Exercise and Happiness: How Activity Affects Our Mental Health

Did you know that when you start to exercise regularly, you not only begin to notice changes to your physique but also significant improvements to your health that extend beyond your physical appearance? Exercise goes a long way to improve your general mood, the quality of your sleep as well as support your immune system.

How does exercise make you happy?

When it comes to exercise and depression, studies show that maintaining a regular exercise routine can supplement proper counseling or therapy in the treatment of mild to moderate depression and, in some cases, is as effective as antidepressant medication.
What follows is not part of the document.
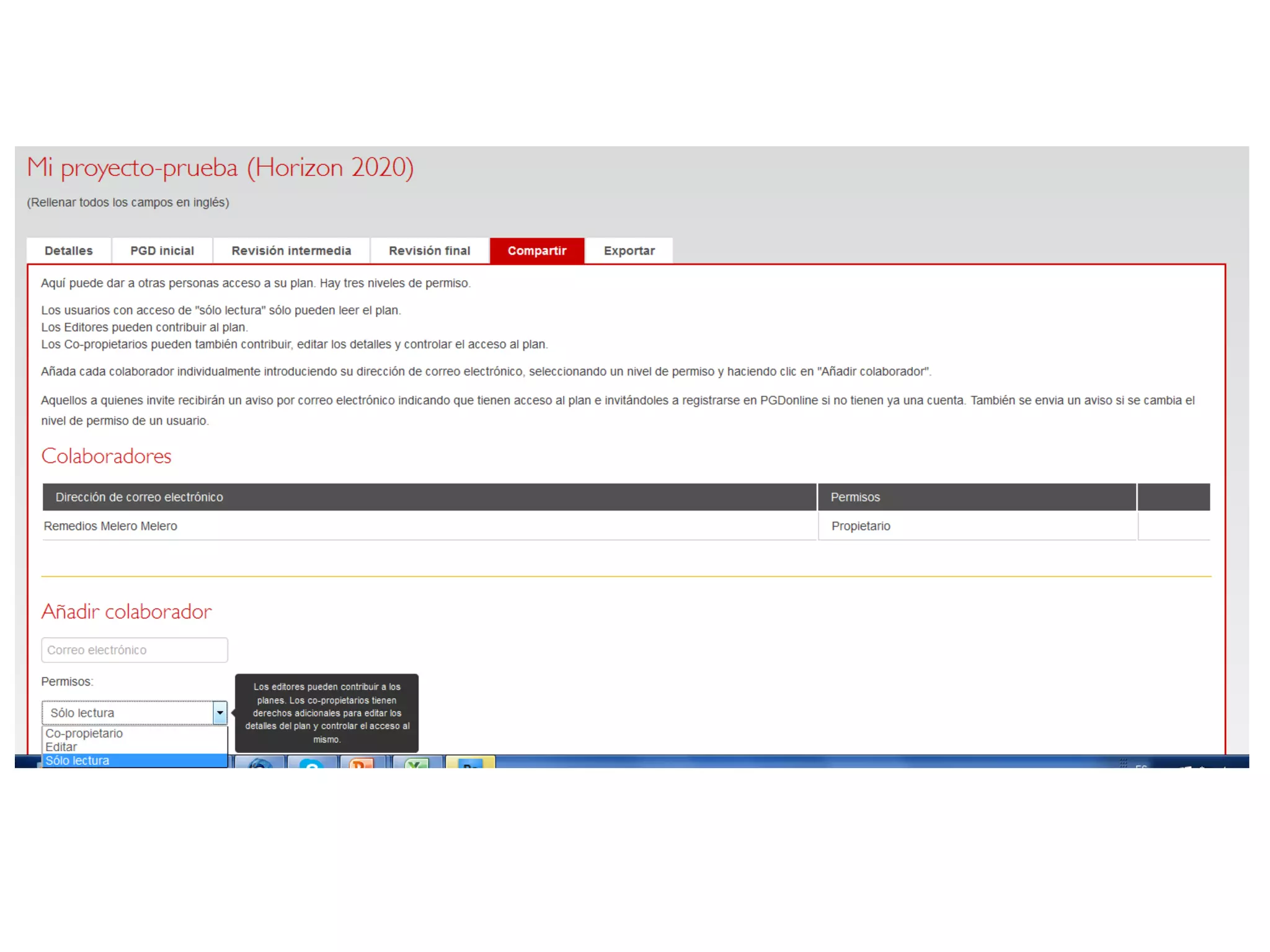
Task: Select the Compartir tab
Action: (537, 250)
Now for the science. So what happens to our brains when we exercise? Working out leads to changes in your brain, such as increased blood flow and the creation of new neural pathways. Hormones such as endorphins, serotonin, dopamine, and testosterone are also released in response to increased physical activity.
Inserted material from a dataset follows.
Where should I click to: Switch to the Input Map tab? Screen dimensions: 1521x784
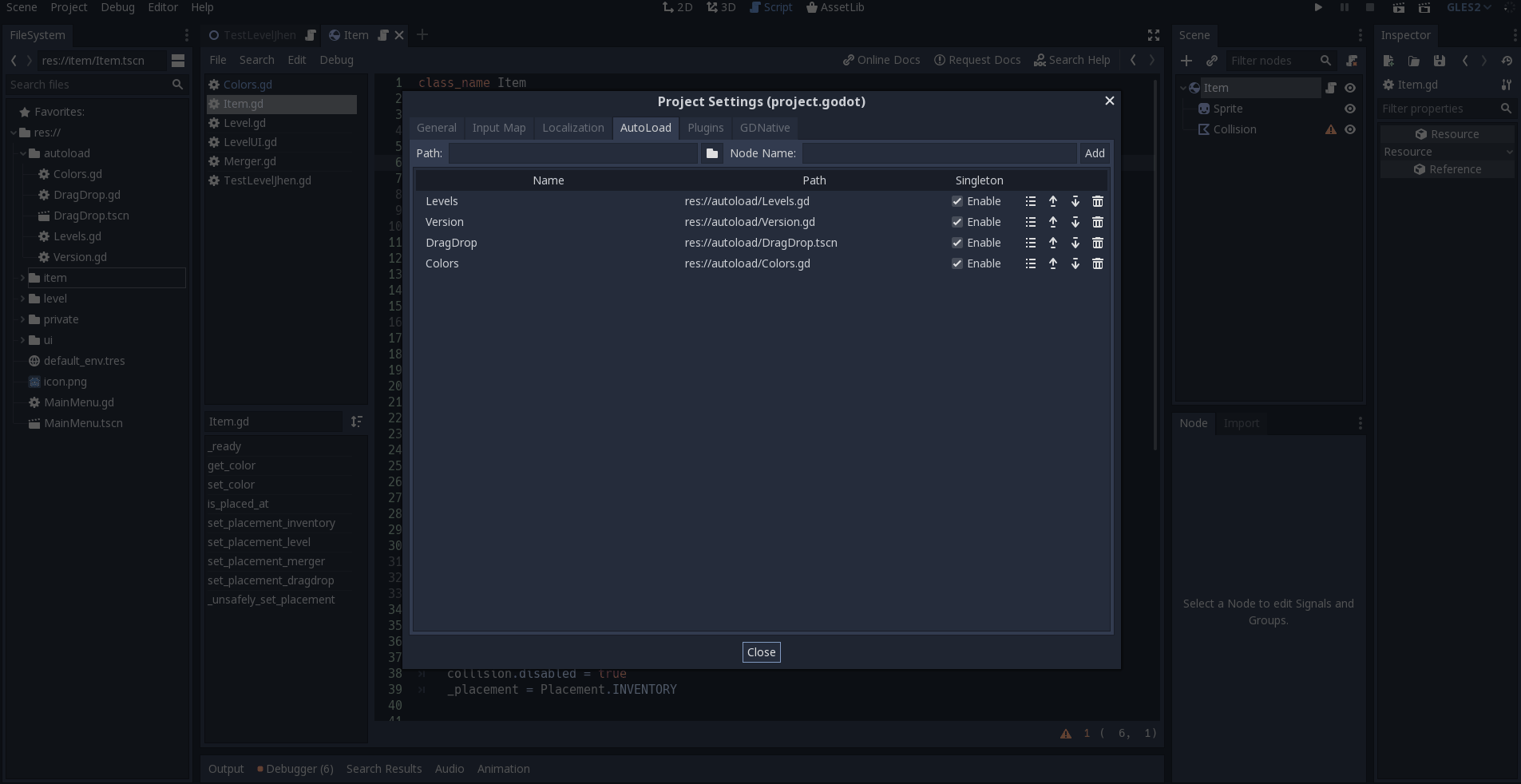coord(498,128)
  • Endorphins give you that post-exercise high-as-a-kite feeling. As your body’s natural painkillers, they reduce discomfort, enhance pleasure and improve self-esteem.
  • Serotonin controls your appetite, helps you sleep sounder, and regulates your mood. These factors all go hand-in-hand to make us feel happier, calmer, and more stable.
  • Dopamine is that pleasurable habit-forming hormone that keeps you coming back for more. It signals the reward and pleasure centers in our brain’s, which help motivate us to take action and work towards things that make us feel good.
  • Testosterone, crucial for both men and women, is important for your metabolism, muscle growth and libido. Low levels can lead to depression and obesity. Regular exercise, especially endurance/resistance training, raises testosterone levels.

Exercise and stress reduction

Chronic stress is a major factor in many modern-day mental ailments such as depression and anxiety. The pressure to meet life’s demands can result in the overactivation of “fight or flight” hormones, cortisol and adrenaline. The overproduction of these hormones over an extended period is the root of most stress-related illness. So what has this got to do with regular exercise you may ask? Well, regular exercise releases the previously listed “happy” hormones and counterbalances the overproduction of cortisol and adrenaline.
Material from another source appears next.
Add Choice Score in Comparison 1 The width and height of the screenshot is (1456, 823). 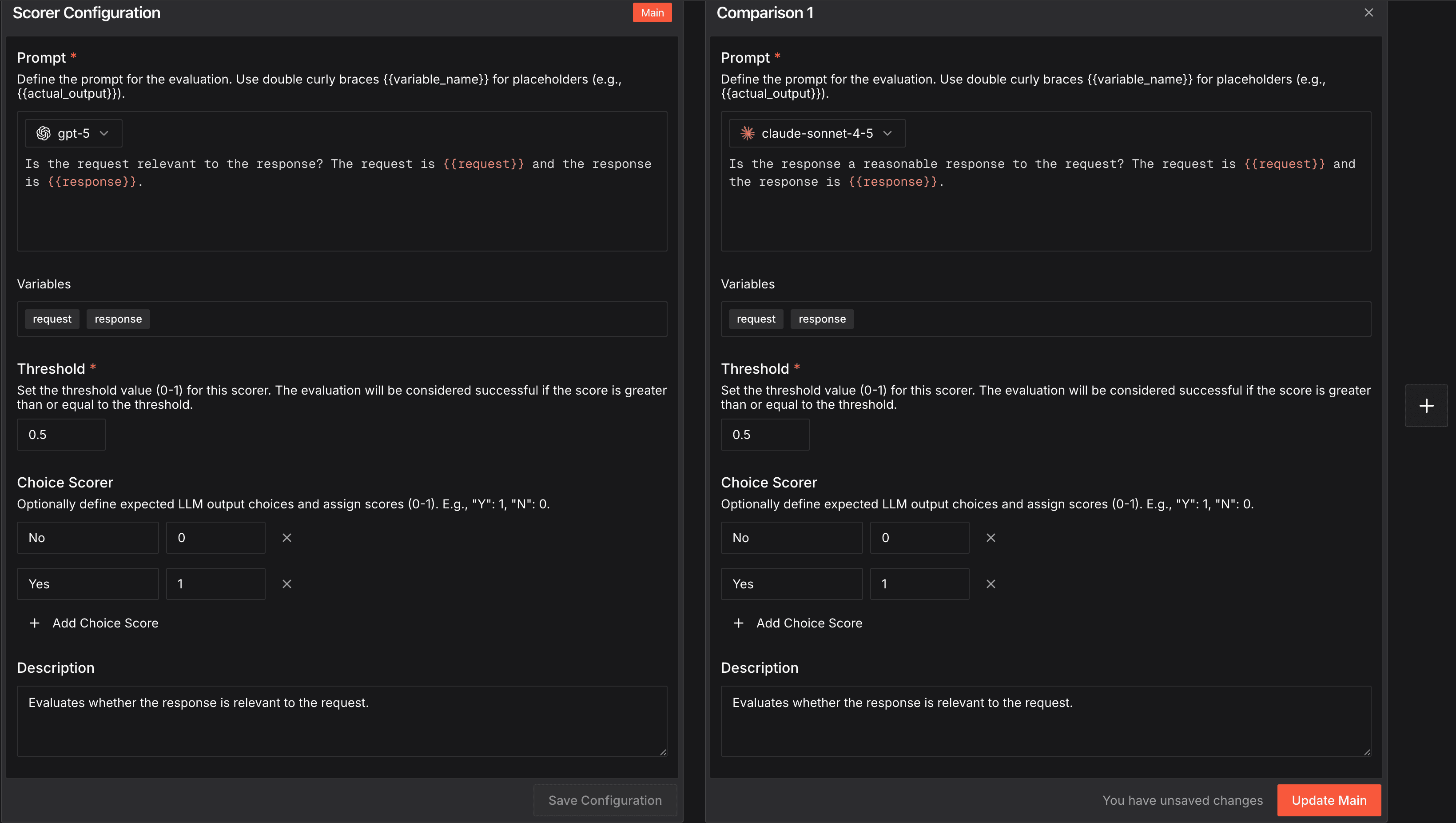coord(798,623)
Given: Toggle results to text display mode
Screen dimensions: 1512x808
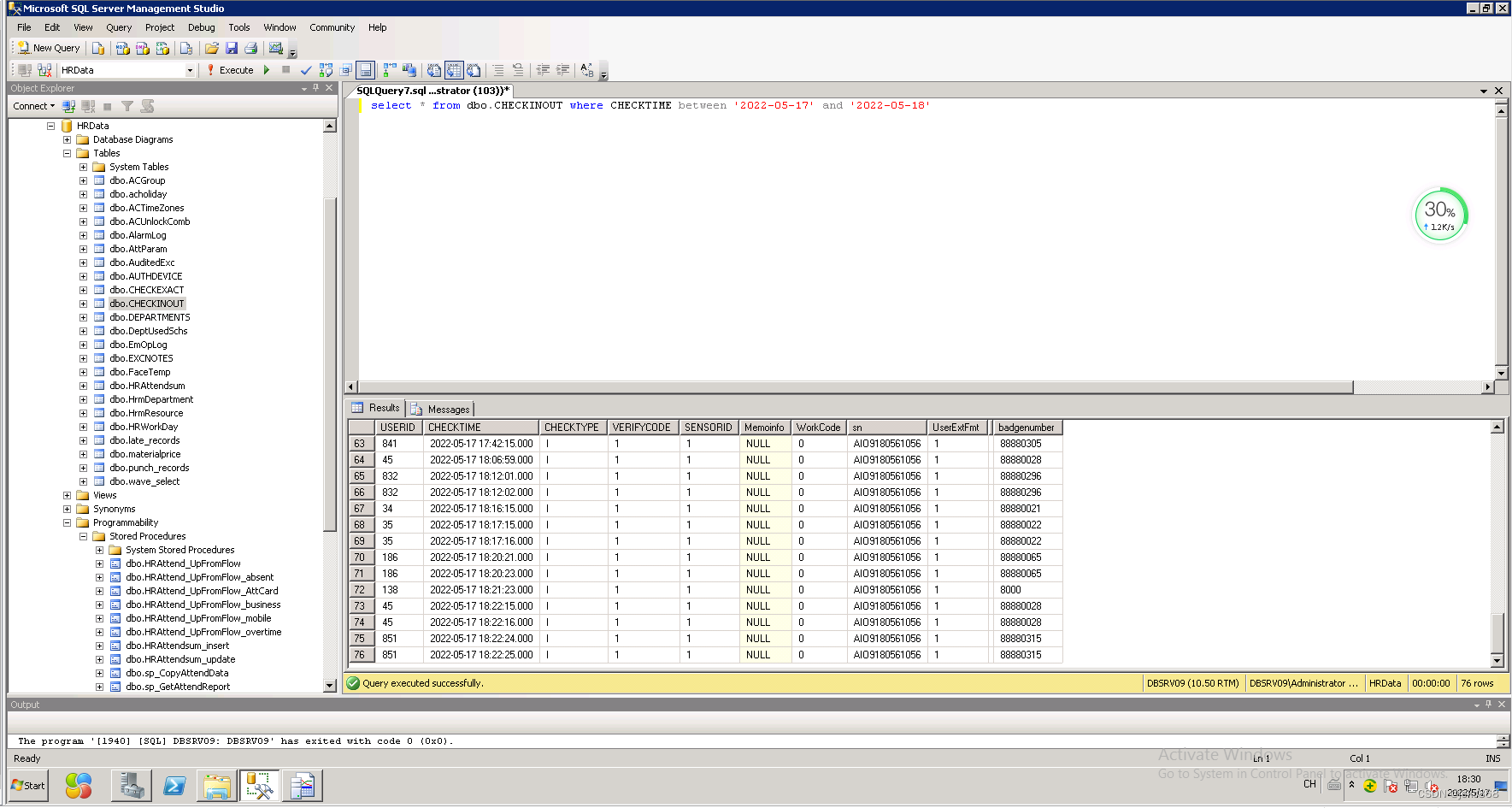Looking at the screenshot, I should click(433, 70).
Now take a moment and think about how you feel when you’re stressed. Do you notice a lot of muscle tension? Do you experience back pain, an upset stomach, or headaches? In addition to hormonal balance, exercise helps pump more blood and oxygen through your body, relieving tense muscles. Once your body relaxes, your mind follows suit.

 

exercise happiness stress

State of play

Treat exercise as “play time” and give your brain a needed break from negative thoughts or rumination. Working out requires you to be fully present in the here and now, so you won’t have to time to ponder the more dismal goings on in your life. If you reframe the repetitive movements of exercise as a form of moving meditation, you’ll be able to foster a sense of calm and clarity.

Rev up your metabolism

Tip:
Aerobic exercise (running, Zumba, HIIT, and other cardio) will help you burn calories. While strength training will make your body a more efficient calorie-burning machine, even when you're at rest.

Want to reactivate your metabolism and have it humming like a well-oiled engine? Then maintain a regular workout routine and support your body in converting fuel (food) into energy more efficiently. Muscle cells burn more energy than fat cells, so working out and building more lean body mass amp up your metabolism.

Exercise for a good night’s sleep

Ask any new parent, a lack of sleep has a profound effect on mood, concentration and can even contribute to difficulty losing weight. If you find falling or staying asleep challenging and counting sheep just isn’t cutting it, then you may want to consider upping your physical activity. Regular exercise has been shown to improve quality of sleep. Even short bursts of exercise in the morning or afternoon can help regulate your sleep patterns. Keep in mind workouts in the evening may energize you too much before bedtime. Instead try more relaxing exercises such as yoga or gentle stretching.

Boost your immune system

As if that wasn’t enough, not only does exercise strengthen your mental resilience and neutralize the release of stress hormones, but resulting lower stress levels can improve your immunity. Exercise boosts your immune system by circulating white blood cells faster throughout your system and fighting disease quicker.